- Born: July 22, 1932 Munich, Bavaria, Germany
- Died: December 24, 2023 (aged 91) Eugene, Oregon, U.S.
- Education: Master's degree in Social Work
- Alma mater: Columbia University
- Occupation: Social worker

= Naomi Feil =

German-American gerontologist (1932–2023)

Naomi Feil (July 22, 1932 – December 24, 2023) was a German-American social worker who developed validation therapy (holistic therapy that focuses on empathy and provides means for people with cognitive deficit and dementia to communicate).

==Early life and education==
Naomi Feil was born in Munich, Germany, on July 22, 1932, and immigrated to the United States in July 1937, growing up first in New York City and then, from age 8 on, in Cleveland at the Montefiore Home for the Aged where her parents worked. Her mother was the head of the Social Service Department and her father was the administrator.
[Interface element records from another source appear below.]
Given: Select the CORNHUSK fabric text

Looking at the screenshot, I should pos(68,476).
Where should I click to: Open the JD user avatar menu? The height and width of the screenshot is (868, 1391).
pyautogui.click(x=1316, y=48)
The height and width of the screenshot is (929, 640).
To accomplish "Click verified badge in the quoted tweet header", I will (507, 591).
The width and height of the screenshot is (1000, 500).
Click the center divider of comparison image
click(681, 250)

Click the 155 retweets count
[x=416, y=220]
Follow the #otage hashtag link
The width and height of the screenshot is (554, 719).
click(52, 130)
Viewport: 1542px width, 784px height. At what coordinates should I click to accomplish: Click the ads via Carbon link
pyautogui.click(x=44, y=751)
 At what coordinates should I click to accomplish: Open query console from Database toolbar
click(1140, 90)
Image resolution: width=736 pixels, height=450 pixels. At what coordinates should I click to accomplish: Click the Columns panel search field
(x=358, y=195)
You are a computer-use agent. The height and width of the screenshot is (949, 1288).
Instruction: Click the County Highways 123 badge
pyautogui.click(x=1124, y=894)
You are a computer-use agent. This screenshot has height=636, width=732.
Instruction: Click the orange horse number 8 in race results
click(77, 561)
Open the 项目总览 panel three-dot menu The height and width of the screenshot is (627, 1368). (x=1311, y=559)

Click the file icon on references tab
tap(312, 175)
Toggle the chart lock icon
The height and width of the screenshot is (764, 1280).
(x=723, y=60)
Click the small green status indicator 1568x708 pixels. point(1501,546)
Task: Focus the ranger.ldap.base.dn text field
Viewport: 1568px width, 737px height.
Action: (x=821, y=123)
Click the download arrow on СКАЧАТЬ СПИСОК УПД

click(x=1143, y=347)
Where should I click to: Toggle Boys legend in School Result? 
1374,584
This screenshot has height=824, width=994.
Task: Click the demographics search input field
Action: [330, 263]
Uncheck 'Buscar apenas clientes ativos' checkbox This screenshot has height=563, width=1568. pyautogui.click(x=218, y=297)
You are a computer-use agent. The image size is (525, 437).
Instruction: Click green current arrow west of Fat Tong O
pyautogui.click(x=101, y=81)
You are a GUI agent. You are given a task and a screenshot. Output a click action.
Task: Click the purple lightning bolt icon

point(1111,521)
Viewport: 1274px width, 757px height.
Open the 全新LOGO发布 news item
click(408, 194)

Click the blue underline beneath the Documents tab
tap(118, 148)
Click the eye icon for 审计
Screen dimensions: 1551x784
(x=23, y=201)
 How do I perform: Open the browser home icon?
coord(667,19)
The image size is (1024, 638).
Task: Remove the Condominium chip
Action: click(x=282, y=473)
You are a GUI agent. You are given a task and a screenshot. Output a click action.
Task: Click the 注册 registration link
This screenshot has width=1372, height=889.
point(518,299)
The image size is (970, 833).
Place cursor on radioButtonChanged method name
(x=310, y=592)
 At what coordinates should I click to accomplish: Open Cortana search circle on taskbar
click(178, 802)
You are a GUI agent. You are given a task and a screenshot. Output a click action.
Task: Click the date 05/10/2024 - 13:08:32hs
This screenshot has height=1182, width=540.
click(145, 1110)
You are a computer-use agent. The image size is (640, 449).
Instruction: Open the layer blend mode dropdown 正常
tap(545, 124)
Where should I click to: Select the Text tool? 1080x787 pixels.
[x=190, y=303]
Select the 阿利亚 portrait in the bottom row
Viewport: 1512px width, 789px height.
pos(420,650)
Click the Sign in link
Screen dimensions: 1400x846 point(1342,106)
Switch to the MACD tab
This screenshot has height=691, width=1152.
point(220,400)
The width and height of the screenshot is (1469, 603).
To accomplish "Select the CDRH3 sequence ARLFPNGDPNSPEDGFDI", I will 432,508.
After a period of early adulthood in New York City, acting and studying theater at New York's Herbert Berghof Studio, Feil resumed her lifelong calling, acquiring a master's degree in Social Work from Columbia University and returning to Cleveland to begin her professional life at Montefiore, incorporating her natural flair for improvisation and theatrical skills into her many decades of teaching and training here and abroad, which she was still doing after moving to Eugene, Oregon, in 2015.

In November 2023, she relayed to the worldwide network of validation therapy practitioners that she had metastatic cancer. She was predeceased by her husband, educational filmmaker Edward Feil. Naomi Feil died in Eugene, Oregon, on December 24, 2023, at the age of 91.

==Career==
Between 1963 and 1980 Naomi developed validation therapy as alternative to traditional methods of working with the severely disoriented aged people. Validation: The Feil Method was her first book published in 1982 followed by The Validation Breakthrough, which was her second, published in 1993.